Entradas de posição dos itens:
▽

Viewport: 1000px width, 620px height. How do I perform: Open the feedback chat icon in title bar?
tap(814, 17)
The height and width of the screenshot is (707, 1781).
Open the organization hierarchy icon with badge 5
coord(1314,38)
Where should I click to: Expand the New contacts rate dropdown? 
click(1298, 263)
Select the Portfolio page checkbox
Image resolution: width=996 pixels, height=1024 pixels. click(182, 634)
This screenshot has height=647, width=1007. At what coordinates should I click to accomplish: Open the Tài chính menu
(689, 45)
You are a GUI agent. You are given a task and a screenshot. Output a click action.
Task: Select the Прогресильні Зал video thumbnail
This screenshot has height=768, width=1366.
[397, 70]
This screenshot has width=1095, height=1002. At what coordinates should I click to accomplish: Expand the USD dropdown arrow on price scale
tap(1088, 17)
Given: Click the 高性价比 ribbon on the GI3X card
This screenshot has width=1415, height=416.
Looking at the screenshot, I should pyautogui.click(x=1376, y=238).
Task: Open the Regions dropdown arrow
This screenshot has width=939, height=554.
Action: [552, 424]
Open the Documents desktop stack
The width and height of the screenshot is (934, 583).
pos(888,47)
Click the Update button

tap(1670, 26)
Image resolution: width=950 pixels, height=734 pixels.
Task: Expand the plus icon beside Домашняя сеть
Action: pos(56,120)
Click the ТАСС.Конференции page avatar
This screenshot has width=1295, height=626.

△

### [Instrução]
Reproduza sem alterações as linhas dos itens acima, da linha que contém "Select the Portfolio page checkbox" até o final dos itens, com ambas as extremidades incluídas.

### [Resultado final]
Select the Portfolio page checkbox
Image resolution: width=996 pixels, height=1024 pixels. click(182, 634)
This screenshot has height=647, width=1007. At what coordinates should I click to accomplish: Open the Tài chính menu
(689, 45)
You are a GUI agent. You are given a task and a screenshot. Output a click action.
Task: Select the Прогресильні Зал video thumbnail
This screenshot has height=768, width=1366.
[397, 70]
This screenshot has width=1095, height=1002. At what coordinates should I click to accomplish: Expand the USD dropdown arrow on price scale
tap(1088, 17)
Given: Click the 高性价比 ribbon on the GI3X card
This screenshot has width=1415, height=416.
Looking at the screenshot, I should pyautogui.click(x=1376, y=238).
Task: Open the Regions dropdown arrow
This screenshot has width=939, height=554.
Action: [552, 424]
Open the Documents desktop stack
The width and height of the screenshot is (934, 583).
pos(888,47)
Click the Update button

tap(1670, 26)
Image resolution: width=950 pixels, height=734 pixels.
Task: Expand the plus icon beside Домашняя сеть
Action: pos(56,120)
Click the ТАСС.Конференции page avatar
This screenshot has width=1295, height=626.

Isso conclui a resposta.